The development process is as follows. As the developer is conveyed by the developer conveying means 42, which is being rotated (in the direction indicated by an arrow mark Z in the drawing), the developer on the peripheral surface of the developer supply roller 34 is transferred onto the peripheral surface of the development roller 40 as the peripheral surface of the developer supply roller 34, bearing the developer, rubs against the peripheral surface of the development roller 40. As a result, the developer is borne on the peripheral surface of the development roller 40. The developer borne on the peripheral surface of the development roller 40 is brought to the development blade 44 by the rotation of the development roller 40. Then, as the developer on the development roller 40 is moved past the development blade 44 by the rotation of the development roller 40, the developer on the development roller 40 is formed into a thin layer of developer with a predetermined thickness, while being given electrical charge, by the development blade 44. Then, as the development roller 40 is further rotated, this thin layer of developer is brought to the development station, in which the peripheral surfaces of the photosensitive drum 1 and development roller 40 are in contact with each other, and in which the electrostatic latent image on the peripheral surface of the photosensitive drum 1 is developed by the development roller 40 to which bias (DC voltage) is being supplied from the power source E.

The developer remaining on the peripheral surface of the development roller 40 after the development of the latent image is returned to the developer container 45 as the development roller 40 is further rotated. More specifically, it is rubbed away from the peripheral surface of the development roller 40 by the developer supply roller 43, and falls into the developer container 45.

The developer supply roller 43 is an elastic roller comprising a metallic core and a layer of foamed substance, such as sponge or the like.

[Method for Securely Attaching Drum Cleaning Blade 60 to Cleaning Means Frame 61]

Next, referring to FIGS. 6, 7, and 8, the method for securely attaching the cleaning blade 60 to the cleaning means frame 61 will be described. FIGS. 6 and 7 are perspective views of the photosensitive drum unit 6 as seen from the direction indicated by an arrow mark A in FIG. 4. FIG. 6 is an enlarged exploded perspective view of the portion B of the drum unit 6 in FIG. 7, showing the essential components thereof in the separated condition.

■ **SET PROBLEM 1**: Write out the text excerpt between "[Method for Securely" and "the separated condition.", inclusive.
■ **SET PROBLEM 2**: List every figure number that the text excerpt refers to.

■ **EXCERPTED RECORDS**:
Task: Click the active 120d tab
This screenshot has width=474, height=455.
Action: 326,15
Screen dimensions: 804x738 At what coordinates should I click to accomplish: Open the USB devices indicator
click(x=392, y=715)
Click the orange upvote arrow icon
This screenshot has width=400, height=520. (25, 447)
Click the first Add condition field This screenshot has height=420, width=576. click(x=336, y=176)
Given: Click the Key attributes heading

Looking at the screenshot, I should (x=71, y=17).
---
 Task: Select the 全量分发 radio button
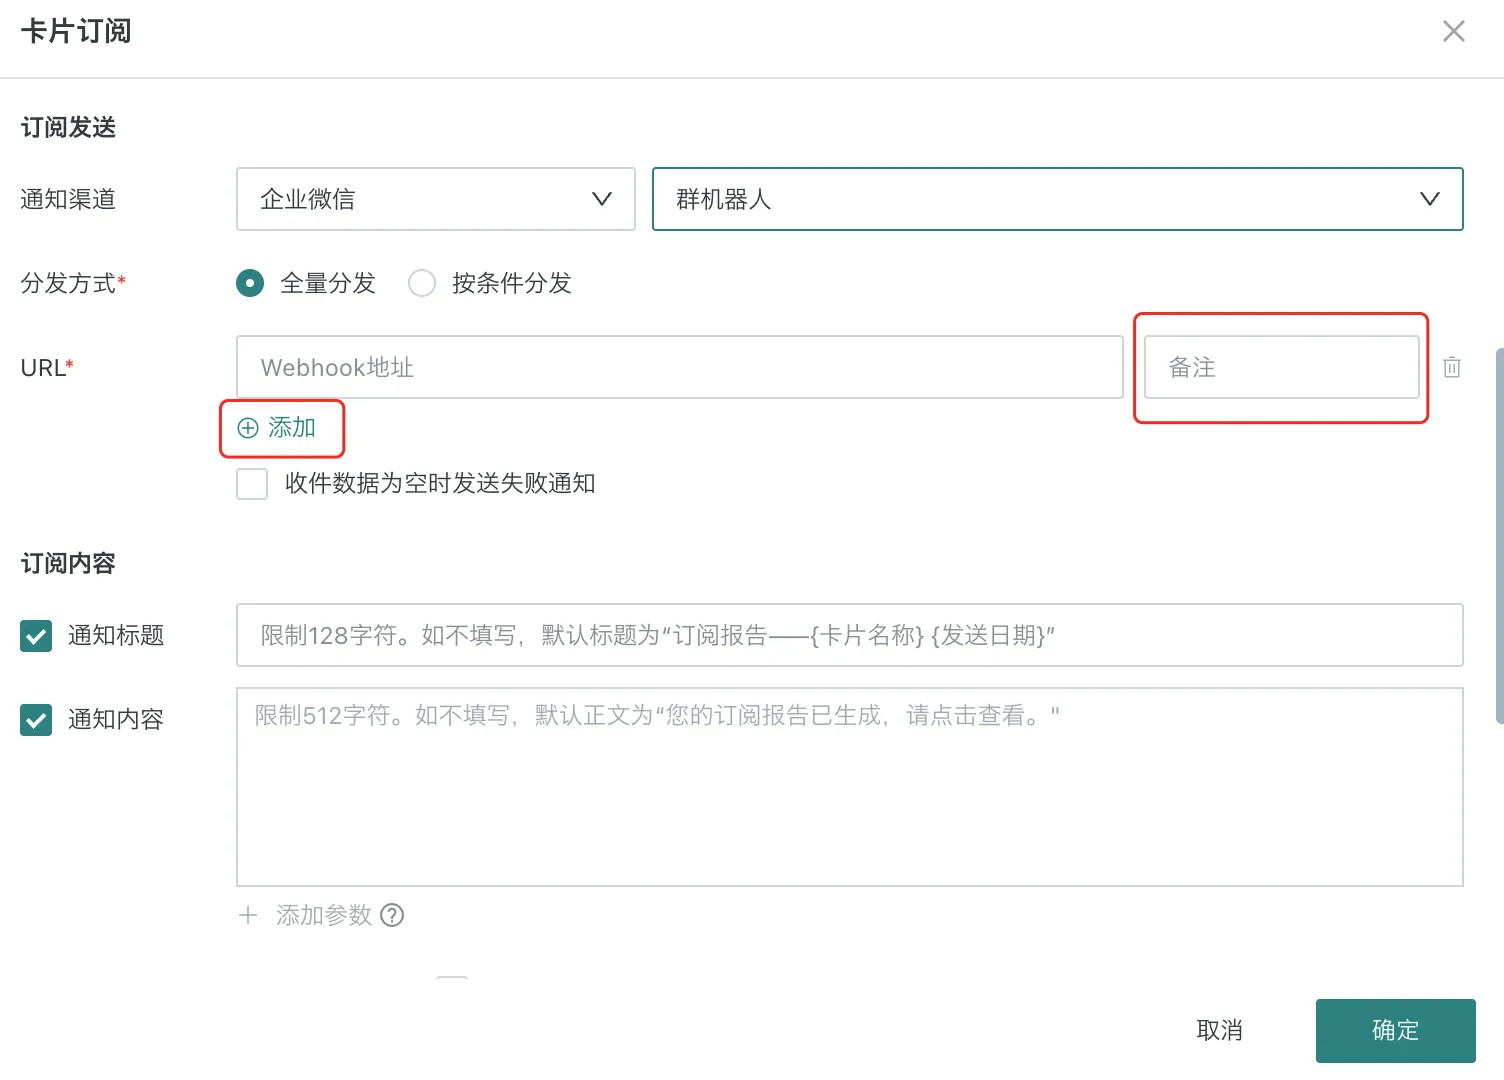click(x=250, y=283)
==
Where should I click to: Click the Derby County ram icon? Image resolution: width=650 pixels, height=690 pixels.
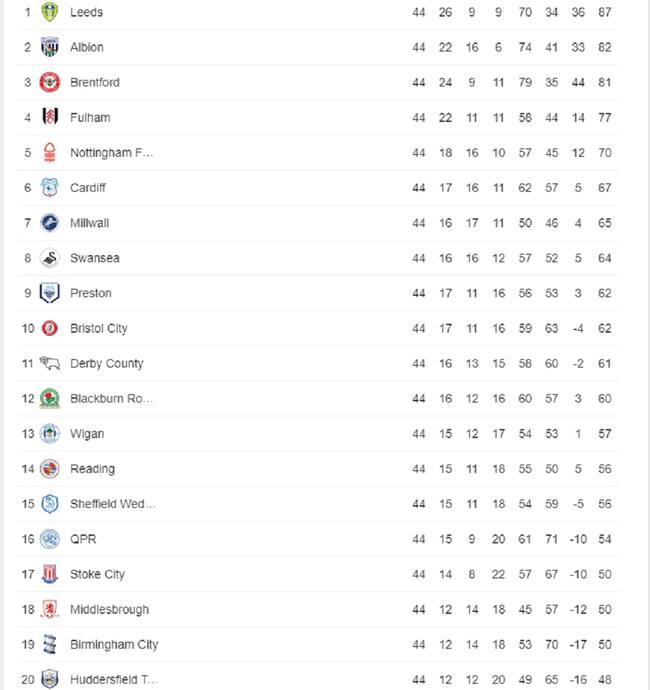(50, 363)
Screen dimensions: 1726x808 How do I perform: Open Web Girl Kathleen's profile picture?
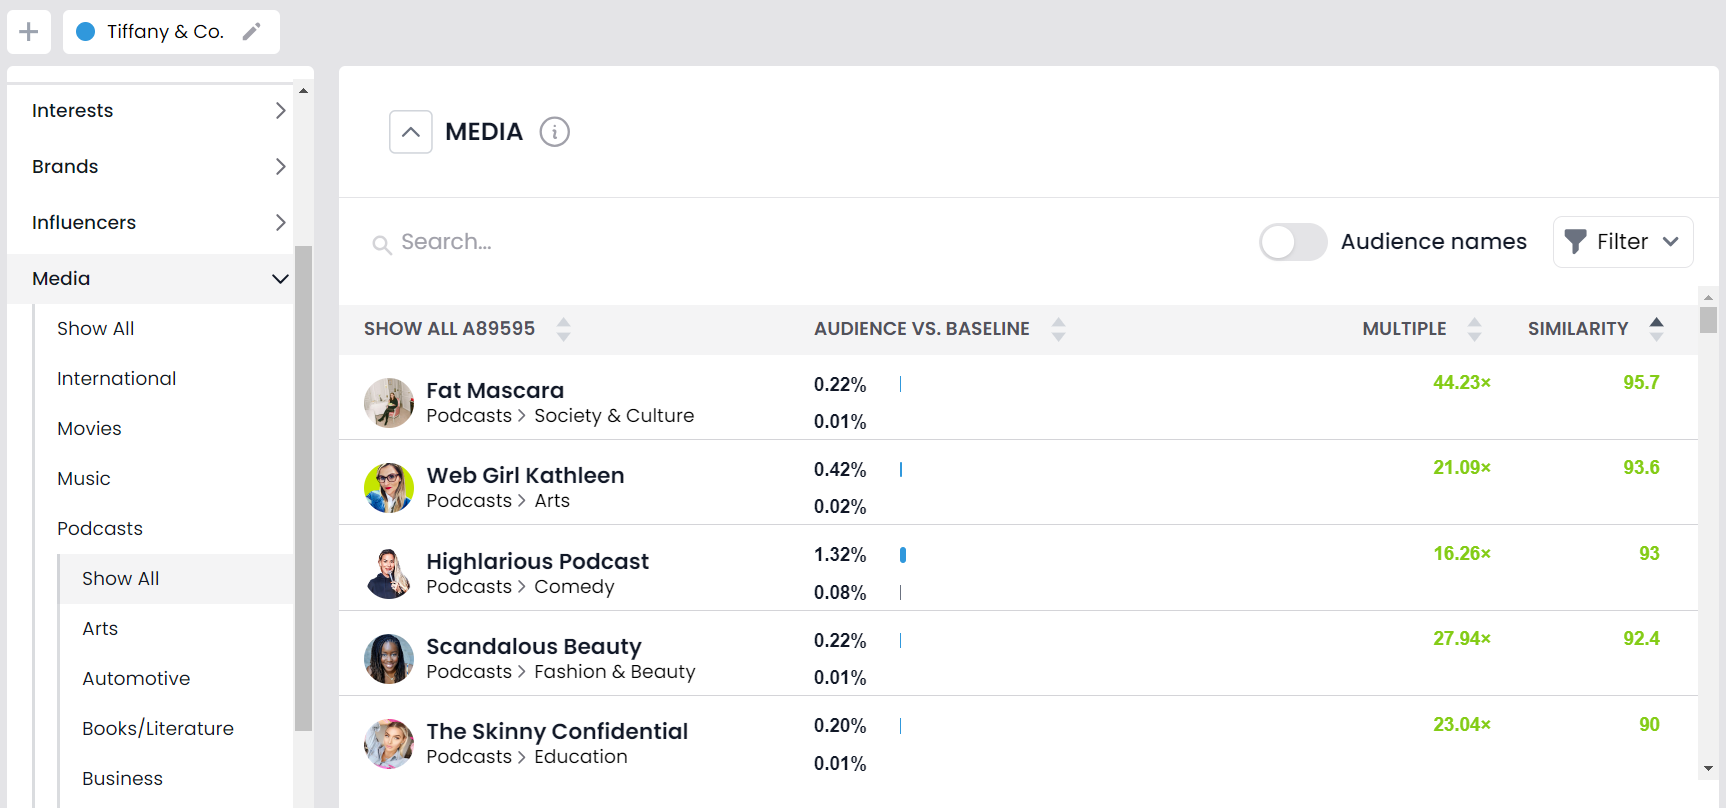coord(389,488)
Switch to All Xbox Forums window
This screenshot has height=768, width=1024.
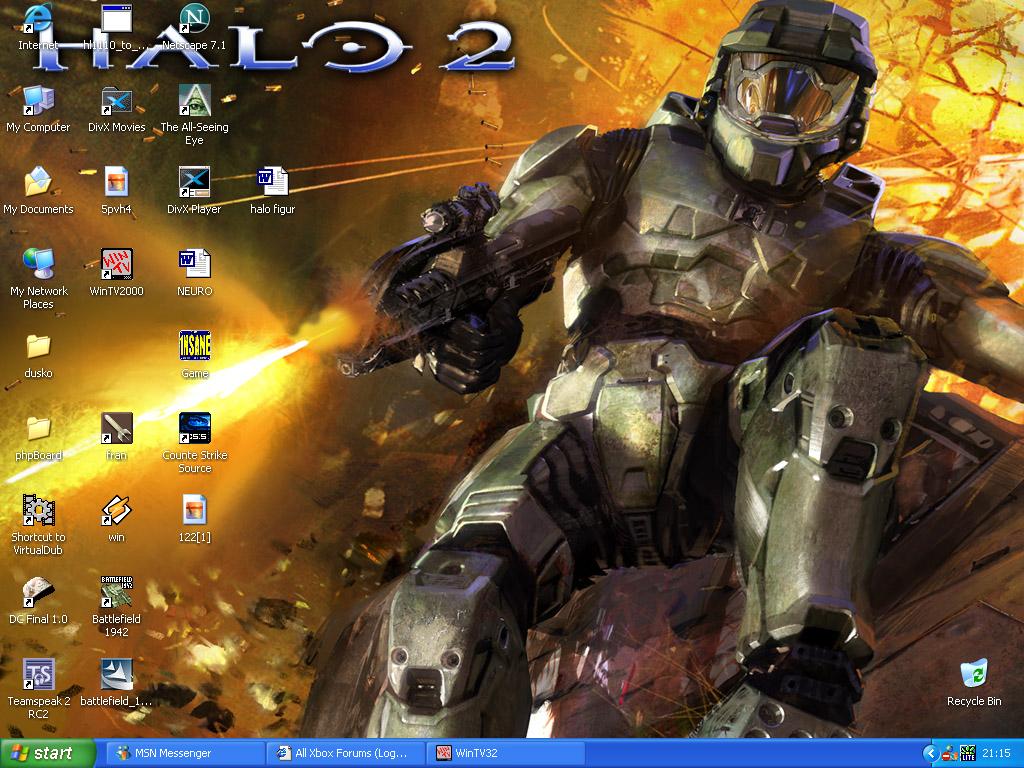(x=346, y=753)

■ **FULL RESPONSE 1**:
[Method for Securely Attaching Drum Cleaning Blade 60 to Cleaning Means Frame 61]

Next, referring to FIGS. 6, 7, and 8, the method for securely attaching the cleaning blade 60 to the cleaning means frame 61 will be described. FIGS. 6 and 7 are perspective views of the photosensitive drum unit 6 as seen from the direction indicated by an arrow mark A in FIG. 4. FIG. 6 is an enlarged exploded perspective view of the portion B of the drum unit 6 in FIG. 7, showing the essential components thereof in the separated condition.

■ **FULL RESPONSE 2**: 4, 6, 7, 8